- _WHAT YOU WILL DO_:
- 1) From the horse-racing article, set down the passage that begins at the words "The series began" and stops after "Factors in place.".
- 2) In the horse-racing article, how much weight is treated as equal to one length?
- 3) Carry the horse-racing article on from its final sentence.

- _EXTRACT_:
______________________________

We have now come to the second-last part of this series of articles and it's time to wrap up everything and decide the final points formula.

The series began in the May PPM, and continued through June, July and August. You will need copies of these magazines in order to follow the final formula.

Those who have been following the path of the approach will now be able to determine exactly where we are headed. We have all the Factors in place.

Your first step, of course, is to decide which races to bet. These were outlined in the May and June issues. It's important you bet on the right races.

In my summary, I outlined that for metropolitan meetings you ignore all races except Open and Restricted Handicaps, Welters, Fillies and Mares, WFA and Set Weights for 2yos and 3yos; no race is considered which has 15 or more runners; no race lower than 1000m, and if the pre-race favourite is at evens or lower, then ignore the race. Also, any race restricted to apprentices is ignored.

For provincial/ country meetings, operate only on Class 5, Class 6, Welters, Fillies and Mares and Open Handicaps; ignore any race with 13 or more runners, ignore any race under 1000m, ignore any race in which the pre-race favourite is at evens or lower, plus ignore apprentice-only races.

The Ratings Guide to the various Race Classes were in the June PPM (page 15). Using these ratings, you can secure a Race Rating for each runner in any race on which you are betting.

Use 1.5kg to equal one length. The usual weight and class approach is used. That is, say, horse is beaten 2 lengths in a wfa race (Class Rating 70), meaning his rating is then 70 minus 3 equals 67, plus the weight he carried over the theoretical Limit in wfa of 50kg. If he carried 57kg, then his final rating would be 67 plus 7 equalling 74.

Don't worry about how much weight the horse is carrying over the Limit in the current race, as our various Formulas will take care of this aspect of the form analysis.

Once you have worked out each runner's Race Rating, we look at the Fitness Formula to apportion the various points that are available for each Factor.

This is an important part of the process. We want to give an edge in the formula to FIT contenders.

Then we look at Class, Ability and Form. All these were outlined in the July PPM. Finally, there are Track Conditions and Weight to take into account. These were featured in the August PPM.

Class is always a key ingredient of any selection approach. We need to satisfy ourselves that a runner is capable of competing successfully in the current class. There are two aspects to Class; the A Factor covers
race class, the B Factor takes into account Average Earnings to determine if a horse is in the top 5 rankings in a race (prizemoney is always a reliable guide to Class).

Ability is covered in three separate Factors. With this we are looking to isolate the best chances by taking into account recent form, beaten margins and starting prices.

Form is covered by win-strike rates, recent placings, betting market, tipsters' poll and jockey ability. I think you'll agree that these are pertinent factors, ones that we can never be lax about if we're to haul in a regular flow of winners.

Finally, we look at track conditions and weight. It's important that a contender is able to handle prevailing track conditions. Our points formula takes this into full account.

______________________________

- _STORED DATA_:
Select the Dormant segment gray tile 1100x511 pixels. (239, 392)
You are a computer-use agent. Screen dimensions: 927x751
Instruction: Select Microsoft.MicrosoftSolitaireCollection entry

______________________________

- _EXPECTED RESPONSES_:
- 1)
The series began in the May PPM, and continued through June, July and August. You will need copies of these magazines in order to follow the final formula.

Those who have been following the path of the approach will now be able to determine exactly where we are headed. We have all the Factors in place.

- 2) 1.5kg equals one length.

- 3)
The formula makes it crystal clear that if a horse does not measure up on the Track Conditions and Weights area, then it's best forgotten about. We want to make the 'if' factor as slim a negative as we can.

The one point about this approach that does need to be recognised is that you will need to set aside some time to concentrate on each chosen race.

I suggest you restrict yourself to a couple of meetings a week, maybe one on Wednesday and another on  Saturday. Go through the card carefully to ensure you operate only on races which are recommended under the  rules. 

One race alone may take some half an hour to assess. However, you will be satisfied that you have made every endeavour to get it right with your analysis. Rather than skimming over the form, you will know that you have done the job in as thorough a manner as possible.

In the long run, such a dedicated approach will pay off. The selections you will achieve with my approach will, I'm  sure, provide you with a highly consistent flow of good-value winners.

Next month, in the final article in this series, I'll tell you how to compile your own set of prices on the main contenders. This will then enable you to bet to 'value' and shoot for the overlay prices.



  1. Determine which races you are going to operate on, using the details available in this article.
  2. Now work out a Race Rating for each runner, using the Ratings Guide as outlined on page 15 of the June issue of PPM.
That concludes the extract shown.